Figures & data
Figure 1. Characterization of PRF1 defects within the family. Family pedigree showing the relationship between family members in which PRF1 analysis was performed. An arrow indicates the index case. Each family member's cancer history is also indicated (H = haematological malignancy; S = solid cancer; DF = disease free; U = unknown cancer history).
Table 1. Summary of PRF defects and associated disease in family members. Analysis of PRF included PRF1 genotype (assessed by Sanger sequencing) and PRF expression in NK cells (assessed by intracellular FACS).
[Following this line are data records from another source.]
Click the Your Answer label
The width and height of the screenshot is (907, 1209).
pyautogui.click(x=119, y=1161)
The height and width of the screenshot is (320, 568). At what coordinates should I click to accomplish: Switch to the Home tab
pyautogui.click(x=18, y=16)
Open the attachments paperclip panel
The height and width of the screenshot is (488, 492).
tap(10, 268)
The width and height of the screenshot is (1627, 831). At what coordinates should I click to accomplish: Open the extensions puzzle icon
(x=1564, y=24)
The penetrance of PRF mutations was found to be over 50% with five out of nine carriers affected by disease, including solid tumors.
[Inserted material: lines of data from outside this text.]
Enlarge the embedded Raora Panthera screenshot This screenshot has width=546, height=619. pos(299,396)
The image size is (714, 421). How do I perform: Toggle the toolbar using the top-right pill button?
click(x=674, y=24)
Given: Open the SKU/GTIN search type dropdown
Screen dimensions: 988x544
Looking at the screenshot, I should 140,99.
Figure 2. Intracellular PRF expression in selected family members. Intracellular PRF expression in CD56+CD8− NK cells in patients I-1, II-3, II-5, and II-6 (serving as WT perforin control); in parenthesis is the median fluorescence intensity. Of note, patient II-3, who is homozygous for the A91V mutation but has remained healthy, demonstrates reduced, but appreciable PRF levels.
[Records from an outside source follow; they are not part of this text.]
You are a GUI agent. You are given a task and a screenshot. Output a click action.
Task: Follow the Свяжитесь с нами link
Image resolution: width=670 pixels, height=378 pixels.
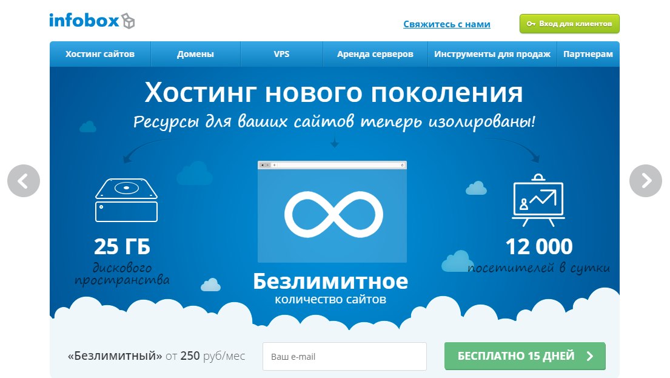[447, 24]
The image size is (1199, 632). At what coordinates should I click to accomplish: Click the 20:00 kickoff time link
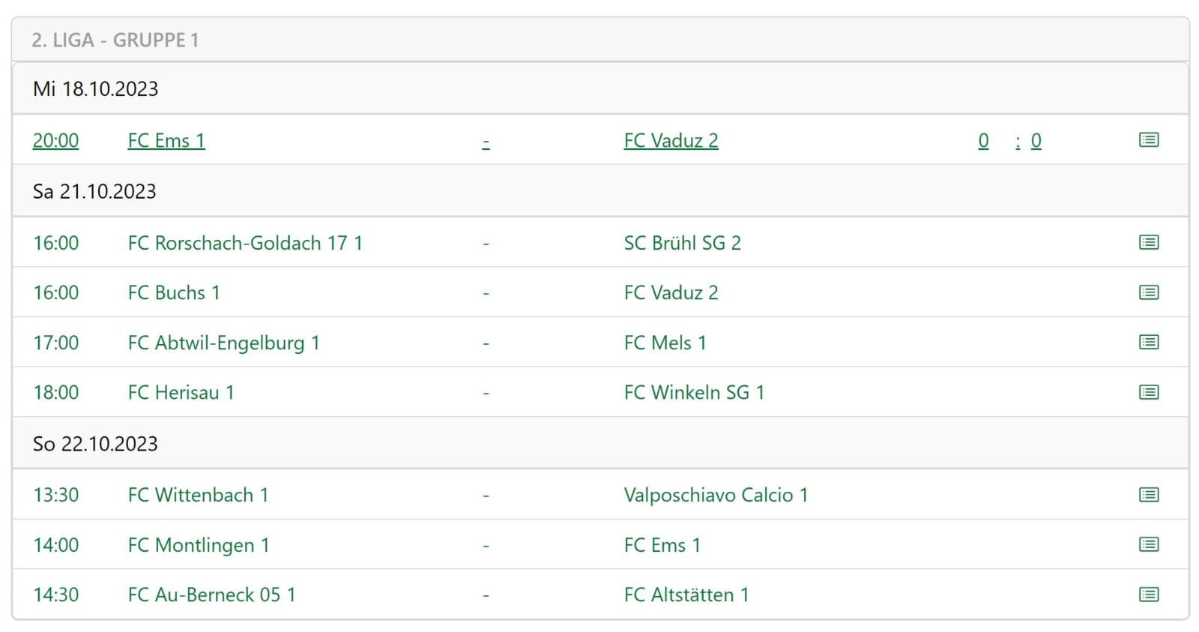click(55, 141)
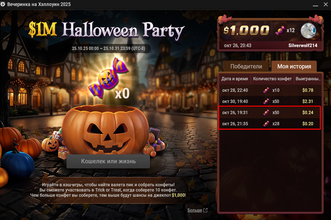The image size is (331, 220).
Task: Switch to the Победители tab
Action: 246,67

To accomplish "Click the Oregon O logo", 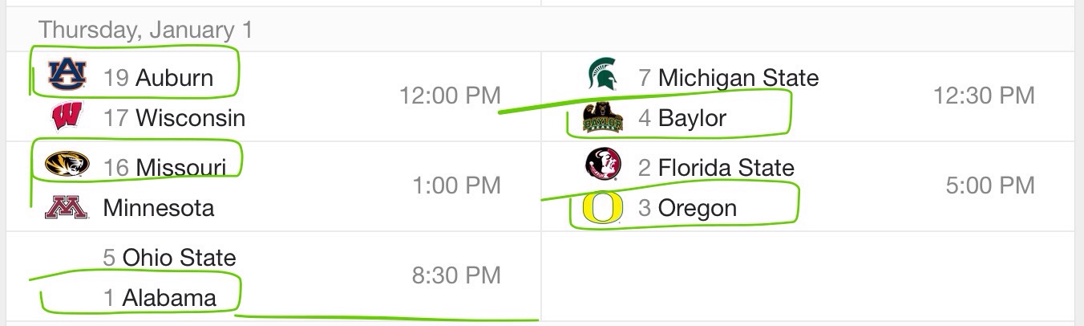I will coord(604,208).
Figure 3. Determining the nature of the R410W mutation. (A) At 37°C, reconstitution of Prf1−/− CTLs with R410W mutant PRF leads to cytolytic activity (assessed by 51Cr release assays) <5% of Prf1−/− CTLs reconstituted with wild-type perforin. (B) At 30°C (a permissive temperature for protein folding),Citation11 Prf1−/− CTLs transfected with R410W mutant PRF have cytolytic activity that is indistinguishable from Prf1−/− CTLs transfected with wild-type PRF. A complete recovery of R410W activity indicates that the only reason for its marginal activity at 37°C is a severe misfolding, and the mutation itself does not affect PRF function.